__WRITTEN EXERCISE A__.
Write out the entries from the line with "Select the column header Испытание штуцера" to the line with "pos(139,95)", both ends included, with the requests and all other wording as they are. Scale every answer coordinate by 2.4 and round it to a whole number, rounding halves up.
### SOURCE ###
Charles Olson offers that statement as counsel to Raymond Souster in a 1955 letter.
He’s wanting to dissuade him from using what I’ll try calling “social visuals” in his poetry, as in “What Can I Say”’s appraisal of a drunk couple seen Monday morning on the street, in Souster’s For What Time Slays (1955), that he had sent Olson, who responds, directly and frankly.
What Can I Say
by Raymond Souster
What can I say except that they were drunk,
that it was Monday morning—
the day after Sunday,
long, endless Sunday,
boring, restless Sunday.
What more can I say except that the woman
could walk no better than the man,
that they held each other up as they walked,
that the woman took the lighted cigarette
out of the man’s mouth, dragged hard on it,
as if that could make everything right again,
which of course it couldn’t,
which of course was impossible.
What else can I say except that I felt sick
as they turned out of sight along the little street
leading to the railway tracks,
Which could mean either, I suppose, that I have a weak stomach
or else so much pity to waste on the people of this earth.
Olson’s saying, in the letter: Don’t sacrifice the personal (“[...] and I don’t mean person as personality). I mean Souster the man, like the rest of us, with much coming at him, coming from him, the which is more complex than even any verbal composition can declare”), that is, don’t sacrifice the personal for a societal, humanist ideal that, as just one individual, you can’t deliver on anyway, poem thereby ending up reinforcing the very norms your poetics, Ray (aligned as they are with mine) intended to sidestep or even reject.
###
__WRITTEN EXERCISE B__.
Pick up the text on Olson's letter to Souster and continue it from its last sentence.
### RECORDS PROVIDED ###
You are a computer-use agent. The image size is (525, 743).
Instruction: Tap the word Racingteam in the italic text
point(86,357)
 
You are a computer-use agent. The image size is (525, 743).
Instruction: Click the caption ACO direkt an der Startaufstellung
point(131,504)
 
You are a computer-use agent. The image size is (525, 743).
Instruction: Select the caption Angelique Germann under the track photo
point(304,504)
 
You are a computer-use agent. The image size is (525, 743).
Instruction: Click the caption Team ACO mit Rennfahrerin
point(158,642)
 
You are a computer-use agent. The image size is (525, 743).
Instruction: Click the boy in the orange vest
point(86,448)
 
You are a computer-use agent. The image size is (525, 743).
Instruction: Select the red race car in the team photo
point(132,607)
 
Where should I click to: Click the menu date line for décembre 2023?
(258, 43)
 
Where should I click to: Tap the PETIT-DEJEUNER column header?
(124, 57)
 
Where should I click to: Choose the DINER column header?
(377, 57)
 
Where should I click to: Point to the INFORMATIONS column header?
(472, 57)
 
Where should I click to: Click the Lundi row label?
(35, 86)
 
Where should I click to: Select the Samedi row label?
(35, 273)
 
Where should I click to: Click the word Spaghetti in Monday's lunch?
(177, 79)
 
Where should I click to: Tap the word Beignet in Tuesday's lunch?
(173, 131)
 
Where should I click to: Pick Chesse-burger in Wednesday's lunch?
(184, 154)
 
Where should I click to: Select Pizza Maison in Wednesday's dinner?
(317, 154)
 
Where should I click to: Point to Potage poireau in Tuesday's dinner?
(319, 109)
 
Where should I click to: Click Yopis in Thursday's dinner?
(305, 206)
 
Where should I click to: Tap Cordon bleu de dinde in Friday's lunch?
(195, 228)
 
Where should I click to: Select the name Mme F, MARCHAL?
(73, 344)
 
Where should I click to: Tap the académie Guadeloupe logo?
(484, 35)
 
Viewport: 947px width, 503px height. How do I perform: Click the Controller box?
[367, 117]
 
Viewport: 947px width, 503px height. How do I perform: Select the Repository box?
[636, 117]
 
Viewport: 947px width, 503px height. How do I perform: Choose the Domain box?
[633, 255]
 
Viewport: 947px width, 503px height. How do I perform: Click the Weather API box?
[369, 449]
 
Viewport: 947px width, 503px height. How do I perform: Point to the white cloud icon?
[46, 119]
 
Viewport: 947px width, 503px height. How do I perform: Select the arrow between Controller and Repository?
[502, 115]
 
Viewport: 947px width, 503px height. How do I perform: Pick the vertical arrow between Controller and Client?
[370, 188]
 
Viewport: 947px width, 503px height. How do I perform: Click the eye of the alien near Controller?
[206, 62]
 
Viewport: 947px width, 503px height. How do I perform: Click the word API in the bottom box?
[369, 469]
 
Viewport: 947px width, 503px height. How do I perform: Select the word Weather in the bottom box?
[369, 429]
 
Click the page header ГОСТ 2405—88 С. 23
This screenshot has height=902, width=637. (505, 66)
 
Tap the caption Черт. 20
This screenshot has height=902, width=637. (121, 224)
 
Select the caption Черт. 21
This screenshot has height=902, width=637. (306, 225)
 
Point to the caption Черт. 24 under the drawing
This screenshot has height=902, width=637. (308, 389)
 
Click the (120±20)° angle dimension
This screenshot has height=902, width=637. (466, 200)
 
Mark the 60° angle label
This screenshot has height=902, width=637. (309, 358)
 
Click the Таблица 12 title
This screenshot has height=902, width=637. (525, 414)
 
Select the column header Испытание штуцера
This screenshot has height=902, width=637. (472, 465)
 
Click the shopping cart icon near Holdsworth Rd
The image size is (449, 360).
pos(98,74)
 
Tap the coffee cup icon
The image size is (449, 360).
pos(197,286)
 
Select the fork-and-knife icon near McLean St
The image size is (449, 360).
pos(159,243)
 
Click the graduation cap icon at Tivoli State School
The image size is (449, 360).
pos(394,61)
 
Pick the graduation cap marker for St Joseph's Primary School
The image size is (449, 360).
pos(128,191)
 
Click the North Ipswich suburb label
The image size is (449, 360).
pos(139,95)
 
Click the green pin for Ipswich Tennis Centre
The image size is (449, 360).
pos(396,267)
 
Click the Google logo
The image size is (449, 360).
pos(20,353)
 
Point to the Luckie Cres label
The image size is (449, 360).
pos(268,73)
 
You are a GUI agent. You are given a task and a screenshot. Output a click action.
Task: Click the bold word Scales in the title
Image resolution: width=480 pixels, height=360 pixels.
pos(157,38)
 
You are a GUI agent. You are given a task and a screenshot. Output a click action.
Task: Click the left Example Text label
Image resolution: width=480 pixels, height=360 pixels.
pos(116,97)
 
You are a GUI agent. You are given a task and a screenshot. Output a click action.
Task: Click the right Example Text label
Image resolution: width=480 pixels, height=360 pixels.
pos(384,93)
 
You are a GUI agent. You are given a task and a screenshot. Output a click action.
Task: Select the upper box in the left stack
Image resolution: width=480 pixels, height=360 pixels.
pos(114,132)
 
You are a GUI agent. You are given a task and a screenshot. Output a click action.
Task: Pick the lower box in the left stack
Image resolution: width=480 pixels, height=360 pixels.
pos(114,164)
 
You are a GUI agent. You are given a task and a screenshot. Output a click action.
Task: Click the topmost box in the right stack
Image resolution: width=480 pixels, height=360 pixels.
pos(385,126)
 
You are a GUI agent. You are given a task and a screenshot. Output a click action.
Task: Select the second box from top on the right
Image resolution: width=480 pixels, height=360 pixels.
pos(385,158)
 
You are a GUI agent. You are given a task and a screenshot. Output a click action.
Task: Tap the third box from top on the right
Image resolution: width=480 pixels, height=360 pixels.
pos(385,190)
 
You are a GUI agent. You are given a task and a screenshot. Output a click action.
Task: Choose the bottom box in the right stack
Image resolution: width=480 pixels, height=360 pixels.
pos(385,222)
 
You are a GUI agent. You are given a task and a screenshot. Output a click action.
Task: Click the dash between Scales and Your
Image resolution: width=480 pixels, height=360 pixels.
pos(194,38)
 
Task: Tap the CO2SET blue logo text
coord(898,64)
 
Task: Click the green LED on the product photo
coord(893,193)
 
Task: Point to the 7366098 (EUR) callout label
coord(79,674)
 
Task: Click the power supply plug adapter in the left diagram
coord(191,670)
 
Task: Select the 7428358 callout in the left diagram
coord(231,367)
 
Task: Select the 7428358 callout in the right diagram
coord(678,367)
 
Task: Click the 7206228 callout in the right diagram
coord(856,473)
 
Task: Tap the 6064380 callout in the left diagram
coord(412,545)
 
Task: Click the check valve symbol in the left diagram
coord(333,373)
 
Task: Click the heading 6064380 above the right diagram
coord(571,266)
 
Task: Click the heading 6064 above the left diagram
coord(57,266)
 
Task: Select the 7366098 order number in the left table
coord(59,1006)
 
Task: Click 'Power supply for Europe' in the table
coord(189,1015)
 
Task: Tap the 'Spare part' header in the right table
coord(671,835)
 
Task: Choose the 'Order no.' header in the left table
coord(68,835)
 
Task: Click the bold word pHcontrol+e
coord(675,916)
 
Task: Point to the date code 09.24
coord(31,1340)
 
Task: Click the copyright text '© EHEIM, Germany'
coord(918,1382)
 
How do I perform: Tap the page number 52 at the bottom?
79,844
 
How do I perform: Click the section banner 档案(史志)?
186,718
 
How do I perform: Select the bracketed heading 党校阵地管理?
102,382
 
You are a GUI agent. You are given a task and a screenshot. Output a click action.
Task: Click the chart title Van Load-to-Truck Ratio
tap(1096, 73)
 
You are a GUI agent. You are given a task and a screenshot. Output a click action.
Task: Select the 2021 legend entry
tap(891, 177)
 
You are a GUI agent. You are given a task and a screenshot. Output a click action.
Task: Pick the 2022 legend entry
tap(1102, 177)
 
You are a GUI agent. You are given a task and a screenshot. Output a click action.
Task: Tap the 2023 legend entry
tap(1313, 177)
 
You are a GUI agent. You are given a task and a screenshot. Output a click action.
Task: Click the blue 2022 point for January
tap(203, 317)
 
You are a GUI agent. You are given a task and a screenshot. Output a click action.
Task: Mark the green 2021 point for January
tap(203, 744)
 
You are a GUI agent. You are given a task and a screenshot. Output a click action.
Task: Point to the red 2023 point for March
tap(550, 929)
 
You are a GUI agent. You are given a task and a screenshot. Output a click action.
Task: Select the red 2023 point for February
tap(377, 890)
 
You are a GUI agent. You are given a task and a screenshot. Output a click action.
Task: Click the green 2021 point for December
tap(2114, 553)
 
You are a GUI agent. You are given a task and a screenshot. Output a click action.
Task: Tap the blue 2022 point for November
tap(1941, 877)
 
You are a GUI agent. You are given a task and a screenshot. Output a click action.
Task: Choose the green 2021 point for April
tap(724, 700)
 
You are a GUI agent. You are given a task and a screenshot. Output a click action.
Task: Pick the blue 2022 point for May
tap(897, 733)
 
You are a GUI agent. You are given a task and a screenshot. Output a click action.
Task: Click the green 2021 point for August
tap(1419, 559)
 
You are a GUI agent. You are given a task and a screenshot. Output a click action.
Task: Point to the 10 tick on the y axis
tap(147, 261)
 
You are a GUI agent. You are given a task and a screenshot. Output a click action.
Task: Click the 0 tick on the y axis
###
__ANSWER A__.
Select the column header Испытание штуцера
This screenshot has height=902, width=637. (1133, 1116)
 
Click the shopping cart icon near Holdsworth Rd
The image size is (449, 360).
pos(235,178)
 
Tap the coffee cup icon
The image size is (449, 360).
pos(473,686)
 
Select the fork-and-knife icon near McLean St
The image size is (449, 360).
pos(382,583)
 
Click the graduation cap icon at Tivoli State School
The image size is (449, 360).
pos(946,146)
 
Pick the graduation cap marker for St Joseph's Primary School
The image size is (449, 360).
pos(307,458)
 
Click the North Ipswich suburb label
The image size is (449, 360).
pos(334,228)

__ANSWER B__.
“You,” Ray Souster, poet! “is Yonge Street. Exactly what you despise,” Olson declares. “You is staying pavement (instead of the crack in it). You is linoleum.”
Turning Souster’s poem in Olson’s direction would mean assuming an equal footing — I’m going to press further meaning into that phrase — between the drunk couple and the speaker. Recognizing a shared ideal plane of humanity isn’t enough to create equal footing.
Notice it is their social differences cut in relief between speaker and couple. Presumably the speaker is going to work on a Monday morning, and the couple indifferent to the calendar. Presumably the speaker is sober and reasonable, has survived another Sunday in Toronto the Good. Presumably the speaker is somehow secure in their own life, their livelihood, enough at least to mock the established bourgeois in other poems of this collection — and all this, presumably, the couple has lost, or never had, and are now destined to be, or become, Outsiders (not Hipsters, Beats, or Dharma Bums).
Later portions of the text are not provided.